Entonces era tímida. A veces desaparecía temporadas completas; enterrada entre los juguetes olvidados de mi cuarto. Empaqué los cajones donde creía que estaba cuando crecí y dejé el pueblo, y terminó guardada en el cuarto de las cosas demasiado importantes para botar y poco útiles para sacar.
Cuando salió no la reconocí. Ya era grande y vieja. Tenía enormes patas color café oscuro, tan grandes y peludas que los monstruitos de pesadillas lloraban solo por sentir sus pasos.

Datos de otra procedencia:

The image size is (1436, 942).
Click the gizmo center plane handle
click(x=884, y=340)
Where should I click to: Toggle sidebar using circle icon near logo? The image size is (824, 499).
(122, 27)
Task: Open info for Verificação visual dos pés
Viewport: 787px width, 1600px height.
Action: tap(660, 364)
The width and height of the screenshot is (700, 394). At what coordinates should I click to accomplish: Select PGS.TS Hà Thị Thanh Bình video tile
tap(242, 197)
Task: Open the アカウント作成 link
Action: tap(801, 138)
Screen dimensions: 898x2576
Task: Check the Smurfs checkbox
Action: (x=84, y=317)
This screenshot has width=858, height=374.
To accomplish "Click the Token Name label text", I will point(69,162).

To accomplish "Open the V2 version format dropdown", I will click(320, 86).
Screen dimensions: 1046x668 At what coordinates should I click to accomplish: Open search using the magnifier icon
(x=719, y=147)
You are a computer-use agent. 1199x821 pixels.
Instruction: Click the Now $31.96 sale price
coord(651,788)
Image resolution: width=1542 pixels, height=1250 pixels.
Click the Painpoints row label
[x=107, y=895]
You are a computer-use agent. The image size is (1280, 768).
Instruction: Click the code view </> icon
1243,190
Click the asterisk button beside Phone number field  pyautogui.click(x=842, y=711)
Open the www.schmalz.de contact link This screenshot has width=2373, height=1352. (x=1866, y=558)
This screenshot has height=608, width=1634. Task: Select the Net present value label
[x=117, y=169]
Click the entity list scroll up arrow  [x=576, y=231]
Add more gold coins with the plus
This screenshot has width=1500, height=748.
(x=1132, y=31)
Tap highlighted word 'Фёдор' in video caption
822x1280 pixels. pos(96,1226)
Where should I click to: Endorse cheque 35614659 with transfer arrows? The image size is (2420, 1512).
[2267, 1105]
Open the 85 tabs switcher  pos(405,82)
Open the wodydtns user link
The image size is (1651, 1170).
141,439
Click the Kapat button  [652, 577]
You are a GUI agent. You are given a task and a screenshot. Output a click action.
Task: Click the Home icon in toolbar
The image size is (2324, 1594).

Avanza con la parsimonia de una marcha fúnebre y sus muchos ojos siempre parecen aletargados; como quien saliera de un sueño.
Merodea en la oscuridad escuchando pensamientos y dejando telarañas. Porque no te aguijonea, solo te enreda. Puedes seguir andando, mas atrapada en ese manto melancólico que lo cubre todo con una mirada gris; hasta el espejo.
Cuando está muy cerca mueve rítmicamente los colmillos -tata tata ta- y puedes sentir sus pensamientos en pena tratando de mezclarse con los tuyos.
Hay caminos en mi cabeza que tienen más telarañas que otros. Cuando transitas por ellos, notas que se seca lo que hay vivo y que no llega la luz del sol. Temo perderme un día de éstos y acabar en ese nido que ahora es su reino. Temo que entonces las telarañas sean tan tupidas que no me dejen seguir más y que uno de esos días, sí decida hundirme los colmillos.